"florida Bay used to be full of sea grasses and corals, but now it is as good as a sewer pond," observes Brian LaPointe, a marine biologist at Harbour Branch Oceanographic Institution in Fort Pierce, Florida. Chemicals from agricultural runoff have brought forth the transformation. LaPointe says that the dirty water has fed an explosion in algal blooms over the past few years and is now killing the region's reefs ( New Scientist, Vol 152, No 2055).
Recently, the us Environmental Protection Agency (epa) was called to study this 'mysterious disease' threatening North America's only living coral reef in Everglades, Florida Bay. The disease is destroying the thin layer of living tissue and leaving behind only the coral's white, calcium carbonate skeleton. LaPointe suggested that high toxic nitrogen levels may be the reason for these poisoned waters. Over the years, farmers have repeatedly doused their soil with fertilisers and churned up the nitrogen-rich peat which settled into a thick black layer in the Everglades.

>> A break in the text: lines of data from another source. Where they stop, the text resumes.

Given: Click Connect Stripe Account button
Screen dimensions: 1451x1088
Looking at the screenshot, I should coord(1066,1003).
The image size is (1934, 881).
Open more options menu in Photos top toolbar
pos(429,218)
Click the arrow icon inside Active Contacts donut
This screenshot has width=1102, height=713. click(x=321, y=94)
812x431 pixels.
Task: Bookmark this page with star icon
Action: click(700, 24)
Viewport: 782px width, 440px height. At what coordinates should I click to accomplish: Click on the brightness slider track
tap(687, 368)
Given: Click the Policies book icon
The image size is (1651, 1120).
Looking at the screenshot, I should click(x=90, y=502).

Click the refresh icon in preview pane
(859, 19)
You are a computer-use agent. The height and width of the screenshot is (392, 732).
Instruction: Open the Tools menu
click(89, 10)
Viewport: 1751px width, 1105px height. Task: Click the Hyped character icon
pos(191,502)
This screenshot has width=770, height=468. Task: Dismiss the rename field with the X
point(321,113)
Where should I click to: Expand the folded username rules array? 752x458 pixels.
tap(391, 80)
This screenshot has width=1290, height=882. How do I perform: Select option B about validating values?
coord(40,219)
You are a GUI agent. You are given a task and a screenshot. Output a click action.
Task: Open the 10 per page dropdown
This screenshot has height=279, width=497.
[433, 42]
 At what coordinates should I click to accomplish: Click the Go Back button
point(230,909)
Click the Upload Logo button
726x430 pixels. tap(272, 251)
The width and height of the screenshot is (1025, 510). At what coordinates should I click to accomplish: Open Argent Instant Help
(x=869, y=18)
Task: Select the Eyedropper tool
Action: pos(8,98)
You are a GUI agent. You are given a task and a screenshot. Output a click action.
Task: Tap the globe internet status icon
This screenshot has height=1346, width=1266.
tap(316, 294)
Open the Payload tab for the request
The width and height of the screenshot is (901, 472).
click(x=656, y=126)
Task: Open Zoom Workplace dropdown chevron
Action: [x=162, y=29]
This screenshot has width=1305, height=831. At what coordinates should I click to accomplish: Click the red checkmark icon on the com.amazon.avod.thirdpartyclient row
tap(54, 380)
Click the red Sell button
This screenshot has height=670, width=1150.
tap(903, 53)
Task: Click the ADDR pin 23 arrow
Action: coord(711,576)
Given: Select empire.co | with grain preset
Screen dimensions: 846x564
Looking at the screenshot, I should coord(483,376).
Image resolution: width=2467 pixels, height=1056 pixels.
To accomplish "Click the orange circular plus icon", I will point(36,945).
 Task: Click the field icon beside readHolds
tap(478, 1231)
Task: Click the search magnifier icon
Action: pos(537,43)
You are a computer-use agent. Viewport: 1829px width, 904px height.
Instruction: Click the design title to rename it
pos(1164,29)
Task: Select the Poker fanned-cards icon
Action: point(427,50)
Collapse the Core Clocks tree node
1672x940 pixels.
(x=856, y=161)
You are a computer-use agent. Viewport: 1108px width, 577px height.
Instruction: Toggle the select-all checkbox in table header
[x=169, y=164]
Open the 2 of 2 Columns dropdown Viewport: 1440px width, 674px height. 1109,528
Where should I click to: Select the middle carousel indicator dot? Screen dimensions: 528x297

Nitrogen levels have become so high that even huge patches of turtle grass, which are home to various endangered species, have disappeared. The rotting vegetation probably created a nutrient-rich, oxygen-depleted soup that blocked out sunlight, killing yet more grass and providing perfect conditions for massive algal blooms. To neutralise this high nitrogen level, Florida water managers started pumping in more freshwater into the Bay. But this only made matters worse, says LaPointe, because the freshwater contained six times the normal levels of nitrogen. This fed algal growth and the blooms peaked in early 1993.
Most of the nitrogen is absorbed by a blanket of microscopic algal layer. This slimy layer is found naturally throughout Everglades, on the surface or submerged. But although nitrogen levels in the mid-Everglades are low, they soar again along the brackish fringes of the Bay. Mangroves predominate in this area, says Zieman, and their roots are home to several types of bacteria and algae that fix atmospheric nitrogen. When they die, this is released into the water as dissolved ammonia.
Therefore, a lot of nitrogen is seen floating around the Everglades, either due to agricultural runoffs or acid rain, confirmed estuarine ecologist David Rudnick of the South Florida Water Management District.
Most scientists, however, are not convinced. They accept that high levels of agricultural waste flow into the Everglades, but point out that nutrient levels gradually diminish as the water flows south. The Everglades are so adept at soaking up the waste, says Jay Zieman, an environmental scientist at the University of Virginia, that there is a 160 km stretch of nutrient poor water from the edge of agricultural area to the mangroove lined fringes of Florida Bay and one could even use it as distilled water for experiments. Seeing this, water managers have planned to exploit the Everglades' capacity to absorb nutrients by creating a 16,000 ha artificial wetland around the agricultural zone to clean the water before it enters the Everglades.
Maybe, say experts, all that is needed is a powerful hurricane to flush out the sediment and wipe the water body clean.